━━━ Reading passage

Now with LR5 I expect to take even fewer trips to PSE. That said, the two programs do pair nicely when you do need a pixel editor to really do heavy editing on a photo. Just right click, select "Edit In", then choose "Edit in Adobe Photoshop Elements Editor". A dialog then lets you choose various options for creating a file to edit. The resulting file is then managed in LR side-by-side with the raw image when you save and return from PS/PSE, and you can keyword, export and print right from LR without going back to PS/PSE.

PSE does include cataloging and other overlapping features, but the editor is just a slightly cut down version of PS optimized for photography. For $70 it's a good add-on IMO.


----------



## zim (Aug 12, 2013)

So no issues with editing in 8bit then?
I don't but I thought that was the main reason PSE was disliked


----------



## Jim K (Aug 12, 2013)

Since the OP does not have either Lr or PSE I would start by getting the new Lightroom 5 and then if you find that the additional editing ability of PSE is needed get PSE 12 as it should be out by then. Most people find that Lr5 works for 95% of their images. 

I just took the Ed2go Lr 4 course (Lr5 was not released yet) and found it worth the money. It gave me a good overview of Lr. The instructor there thought that the Lr cataloging was better than PSE 11 cataloging and a better place to start as you could do corrections to groups of similar images and then "fine tune" the ones that needed it.


----------



## beckstoy (Aug 12, 2013)

Lightroom 5. All day. It's simple and extremely powerful.


----------



## pedro (Aug 12, 2013)

Harry Muff said:


> I've been using Photoshop since CS2, so around 8 years, tried using Elements a couple of times out of curiosity and really struggled. Just couldn't find my way round it.
> 
> 
> I mean, isn't it supposed to be easier?



@Harry Muff: *I am with CS 2 for about the same time. Can you still run it on let's say windows 7 or 8?* Going LR next year with a new Notebook.


----------



## mdmphoto (Aug 12, 2013)

Janbo Makimbo said:


> Lightroom 5 is not dramatically superior to Photoshop Elements 11 for editing pictures.... To say so is nonsence!!
> 
> Thought I would insert a random image like the previous post.....this one used no LR or PSE editing...



*Nonsence?*
Let's try not to fail civility and maintain a focus on addressing the op's concerns. Good that you are emotionally candid, but LR5 is in fact too _DRAMATICALLY_ superior in its algorithms, organizational capacities, and simple accessibility of the tools it offers. LR5 can also be expected to retain its utility longer into the future. Why bother with pse if one will simply end up moving up to LR5 anyway? Disclaimer: I've not used pse for several years as I found its features either not robust enough, or too inconvenient to use as a standalone. The OP can also download LR5 and use t free for 30 days to get a feel for it. I'm not so sure if the same is true for pse. Might you offer an image that you've edited with either LR or PSE?

━━━━━━

▸ Brief 1:
Reproduce the passage of the Lightroom discussion starting at "Now with LR5" and ending at "in 8bit then?", swapping "pixel editor" for "image editor".
▸ Brief 2:
Summarize the Lightroom discussion in two sentences.

━━━ Recorded information

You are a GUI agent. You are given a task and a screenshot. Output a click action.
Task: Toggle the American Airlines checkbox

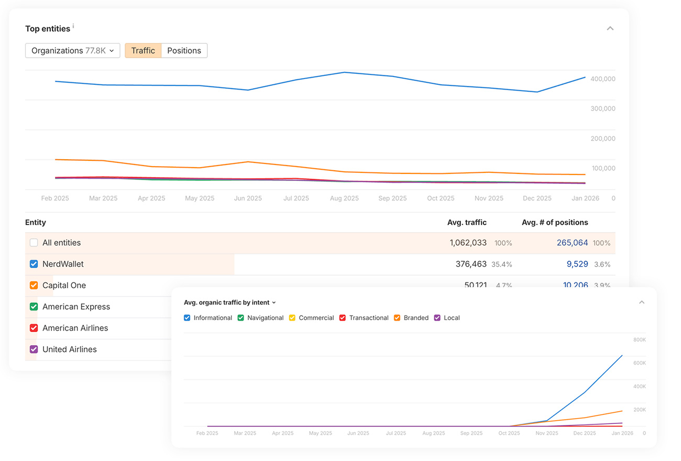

━━━━━━

▸ Complete answer 1:
Now with LR5 I expect to take even fewer trips to PSE. That said, the two programs do pair nicely when you do need a image editor to really do heavy editing on a photo. Just right click, select "Edit In", then choose "Edit in Adobe Photoshop Elements Editor". A dialog then lets you choose various options for creating a file to edit. The resulting file is then managed in LR side-by-side with the raw image when you save and return from PS/PSE, and you can keyword, export and print right from LR without going back to PS/PSE.

PSE does include cataloging and other overlapping features, but the editor is just a slightly cut down version of PS optimized for photography. For $70 it's a good add-on IMO.


----------



## zim (Aug 12, 2013)

So no issues with editing in 8bit then?

▸ Complete answer 2:
Forum participants compare Lightroom 5 with Photoshop Elements, and several recommend Lightroom 5 as simple, powerful, and enough for most images. Others note that the two programs pair well when heavy pixel editing is needed, while one poster disputes that Lightroom 5 is dramatically superior to Photoshop Elements 11 for editing.